:: Aufgabe ::
Schreiben Sie den folgenden Textauszug über den ersten Potsdamer Harlem-Shake-Flashmob vollständig und wortgetreu ab.

:: Textauszug ::
====================

Den gestrigen, ersten Potsdamer „Harlem Shake Flashmob“ organisierten ein paar Freunde um Fabian, der passenderweise Veranstaltungskaufmann-Azubi im ersten Lehrjahr ist. „Ich weiß nicht, ob meine Chefin das so gut findet“, sagt er, und will lieber nicht seinen ganzen Namen nennen. Das sei schließlich auch der Kick: Sich anonym für wenige Sekunden beim Tanzen in der Masse zum Affen machen. Wer dabei in ein Kostüm mit Maske schlüpft, ist dann wirklich nicht erkennbar, vorteilhaft auch, weil von dem Flashmob ein Video für Youtube erstellt wird.

====================

:: Gegebenes Material ::
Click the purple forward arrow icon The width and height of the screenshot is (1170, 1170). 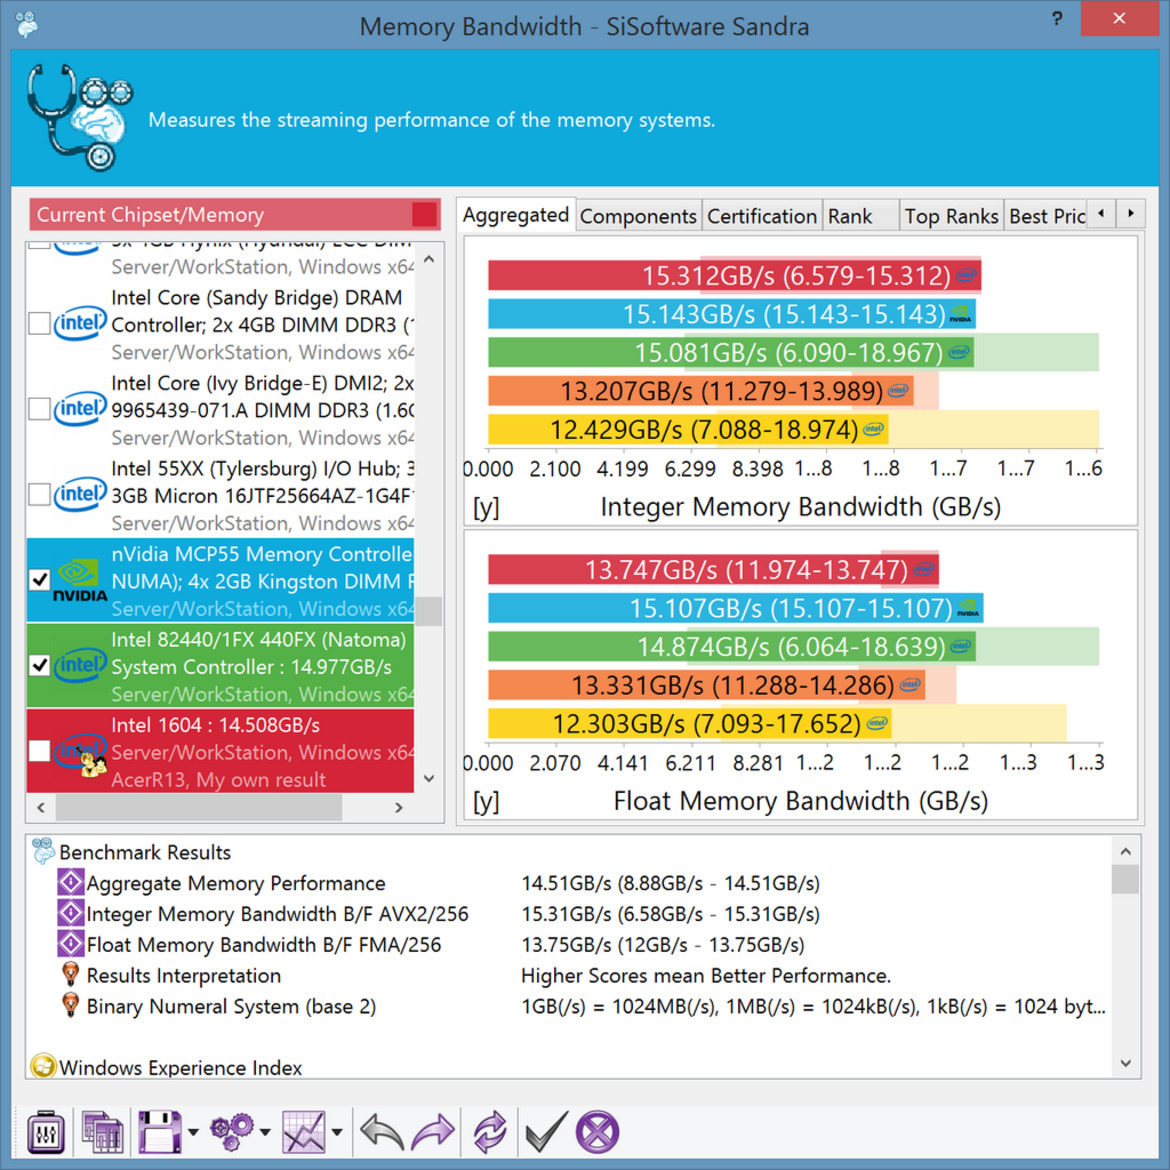pos(433,1132)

====================

:: Lösung ::
Den gestrigen, ersten Potsdamer „Harlem Shake Flashmob“ organisierten ein paar Freunde um Fabian, der passenderweise Veranstaltungskaufmann-Azubi im ersten Lehrjahr ist. „Ich weiß nicht, ob meine Chefin das so gut findet“, sagt er, und will lieber nicht seinen ganzen Namen nennen. Das sei schließlich auch der Kick: Sich anonym für wenige Sekunden beim Tanzen in der Masse zum Affen machen. Wer dabei in ein Kostüm mit Maske schlüpft, ist dann wirklich nicht erkennbar, vorteilhaft auch, weil von dem Flashmob ein Video für Youtube erstellt wird.